Indeed, it was Dr. Parodi's early work that demonstrated straight tube grafts without distal stent fixation failed uniformly. When he went on to apply a distal stent with a straight tube graft, the results were considerably more favorable. Unfortunately, as he and other investigators soon discovered, probably fewer than 10% of aneurysms can be successfully treated using the straight tube prosthesis. The majority of aneurysms require interventional treatment involving the aortic bifurcation, and for that reason, most investigators and corporate sponsors are concentrating on developing bifurcation devices.

The first commercially available bifurcated ELG was the Mintec device, which was produced in a rather crude fashion in the Bahamas. This technology was eventually transferred to Europe, where Mintec sales began. Boston Scientific Corporation subsequently purchased the Mintec graft, design changes were made, and the device was reintroduced in Europe under the name Stentor, and later as Vanguard.

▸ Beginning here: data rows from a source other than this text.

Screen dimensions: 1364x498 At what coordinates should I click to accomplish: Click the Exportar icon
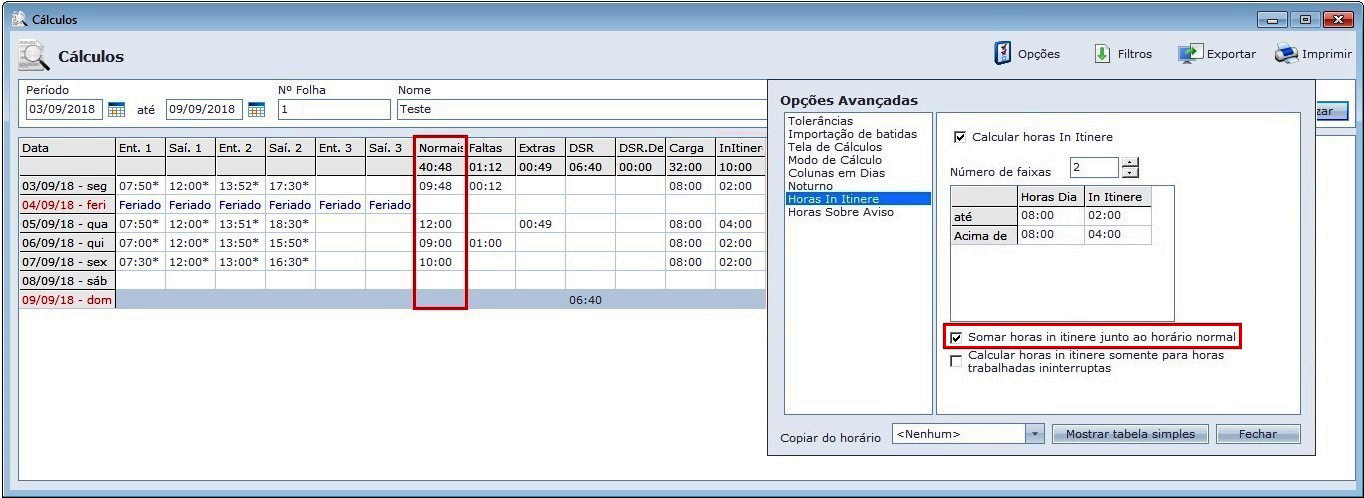coord(1189,54)
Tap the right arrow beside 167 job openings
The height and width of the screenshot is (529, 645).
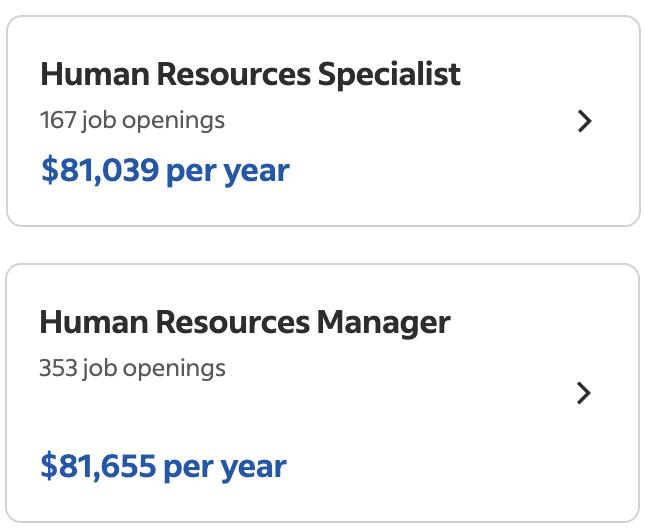(585, 121)

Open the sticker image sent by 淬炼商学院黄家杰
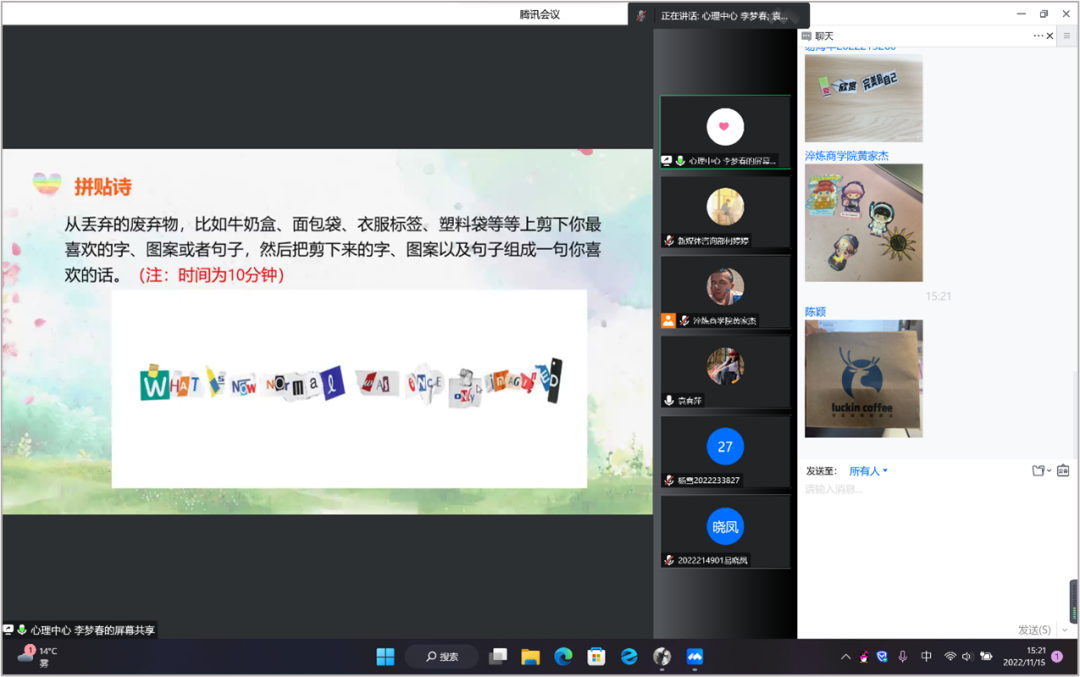[863, 222]
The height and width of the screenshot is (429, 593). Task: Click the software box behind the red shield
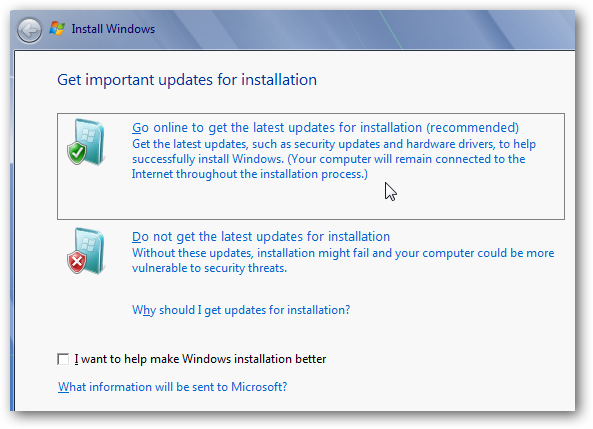pos(91,250)
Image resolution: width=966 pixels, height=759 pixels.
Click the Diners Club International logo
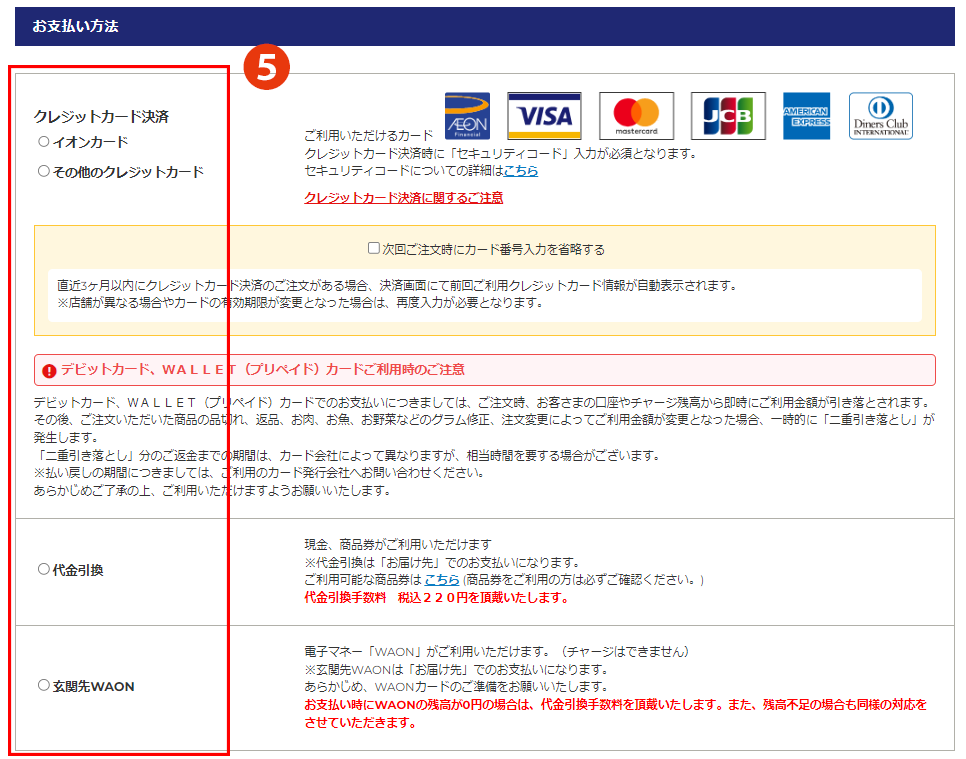(x=881, y=116)
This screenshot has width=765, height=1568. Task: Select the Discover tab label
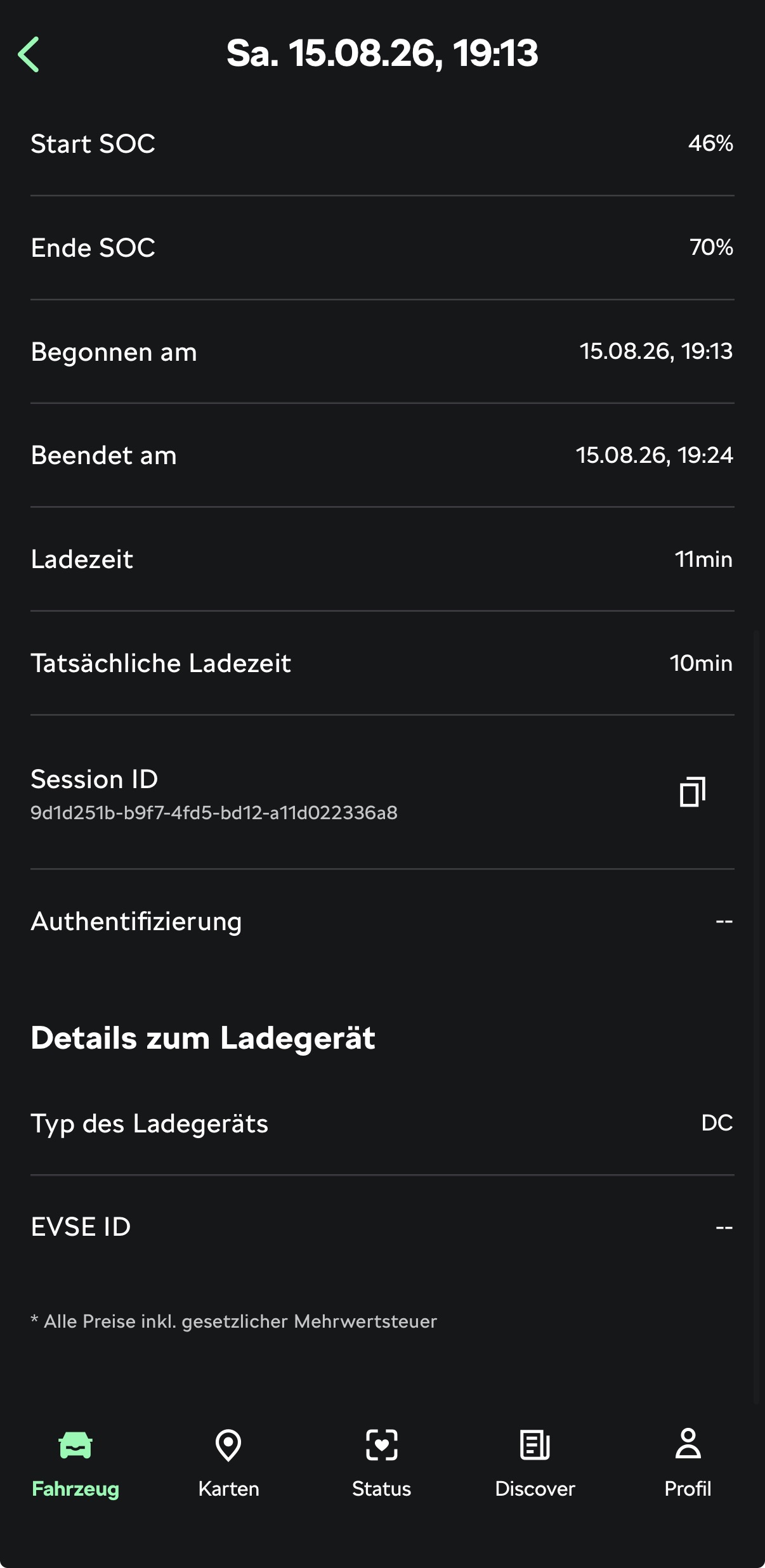click(535, 1489)
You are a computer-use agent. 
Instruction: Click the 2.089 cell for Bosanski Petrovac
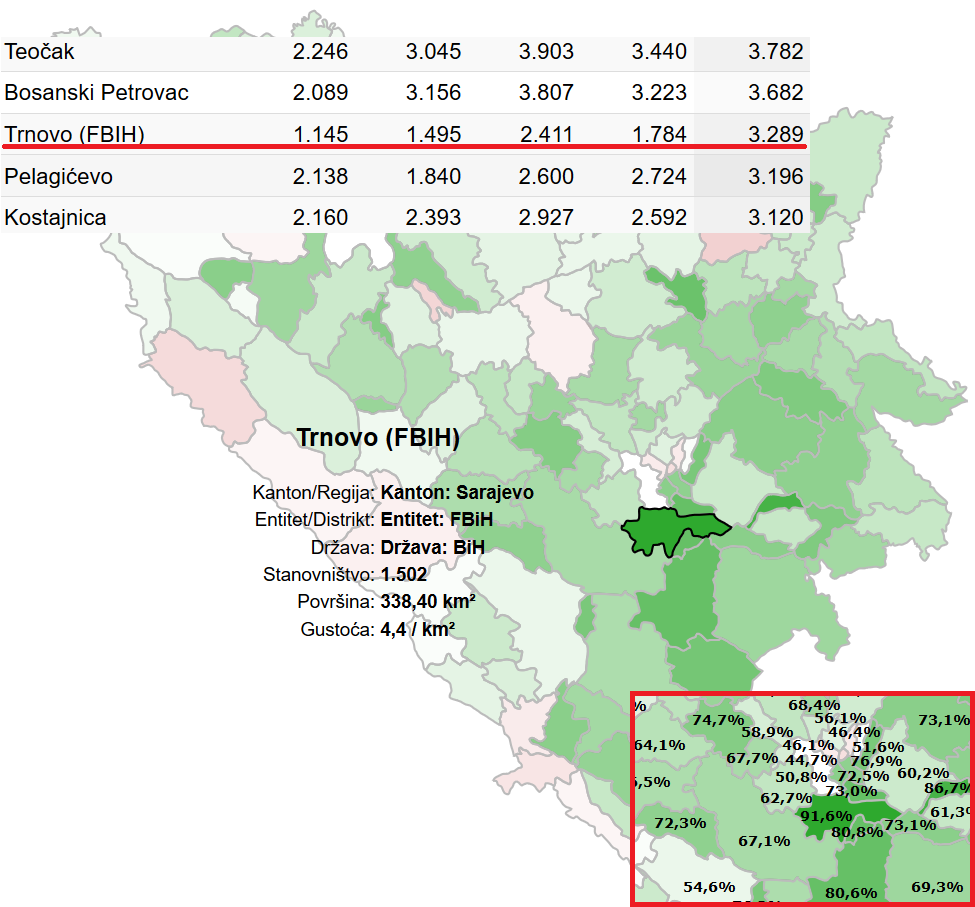tap(320, 93)
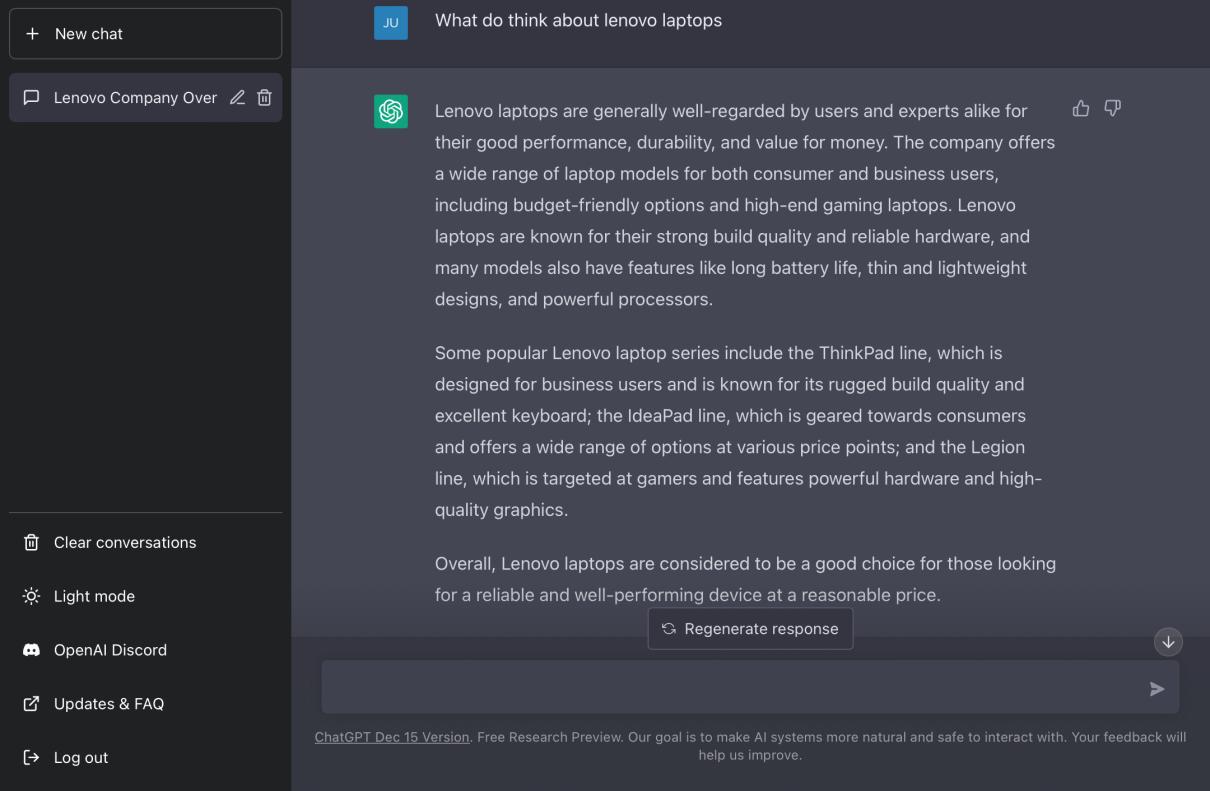Screen dimensions: 1210x791
Task: Open the ChatGPT Dec 15 Version link
Action: coord(392,737)
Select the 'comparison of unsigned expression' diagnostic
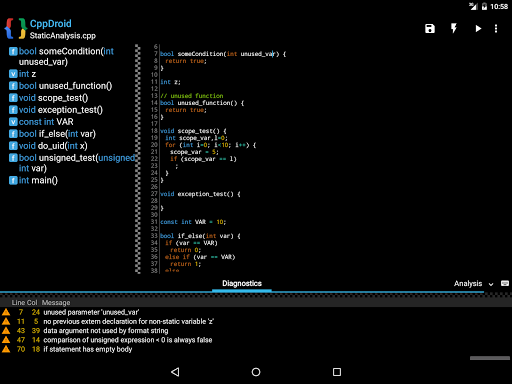 pyautogui.click(x=128, y=340)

In the U.S., investigational device exemptions (IDEs) were necessary before clinical assessment of devices could begin. The first two commercial products approved in the U.S. were not Vanguard products, but the Ancure device by Guidant (Menlo Park, California) and the AneuRx device by Medtronic (Sunnyvale, California). These two companies took their products to the FDA (Food and Drug Administration) panel on the same day, and both received approval in September 1999. At present, the products have had worldwide sales of over 10,000 grafts each. Another device, the Talent graft by World Medical/Medtronic (Sunrise, Florida), actually has the largest number of implantations worldwide (~ 20,000 at present). Other companies, such as Cook (Zenith graft, Bloomington, Indiana), Endologix (Endologix graft, Irvine, California), Edwards (Lifepath graft, Irvine, California), WL Gore (Excluder graft, Flagstaff, Arizona), and Cordis Endovascular (Warren, New Jersey) all have products in clinical trials; most of these grafts have already received a CE mark (European Commission approval) and are being sold outside the U.S.

While we have yet to demonstrate long-term success with ELGs for treatment of AAAs, a growing number of manufacturers and clinicians are advancing the technology worldwide. As experience has been gained, a variety of difficulties have been encountered. Fabric erosion, fractures of stents and grafts, perforations, and actual ruptures of grafts resulting in death have been reported. The current data, which are being collected by EUROSTAR, generally reflect early Stentor implants. This product was removed from the market because of a variety of problems seen on implantation and the high incidence of adverse clinical events in follow-up. The AneuRx graft (Medtronic), one of the two ELGs available in the U.S., has also been associated with adverse events -- in particular with AAA rupture. At least 10 ruptures have been reported; most (n = 6) were associated with phase I devices, which were a stiff, bifurcated design. Additional cases of aneurysm rupture, although unpublished, have been reported to the manufacturer as well.

Such difficulties have placed ELG technology in a gray light. Early enthusiasm has been tempered, and some investigators who, as recently as three years ago, were advocating the use of the devices in all patients are now much more reluctant to suggest them in younger, asymptomatic patients. This change in philosophy accompanies the universal opinion that surveillance following implantation of the ELG is mandatory. Unlike the surgical patient, in whom the follow-up after resection and graft replacement is minimal, those who receive ELGs require much closer long-term surveillance. Indeed, a number of adverse events have occurred as late as two years following device implantation.

The advantages and disadvantages of current ELG configurations are being debated from continent to continent -- a discussion that is likely to continue for a number of years -- and we have yet to answer questions about the usefulness of suprarenal fixation of ELGs. As we consider treating patients with ELGs, we must continue to optimize our selection criteria, examine success rates with available devices, study the problem of endoleaks (a leading complication), and assess outcomes from an economic and quality-of-life perspective.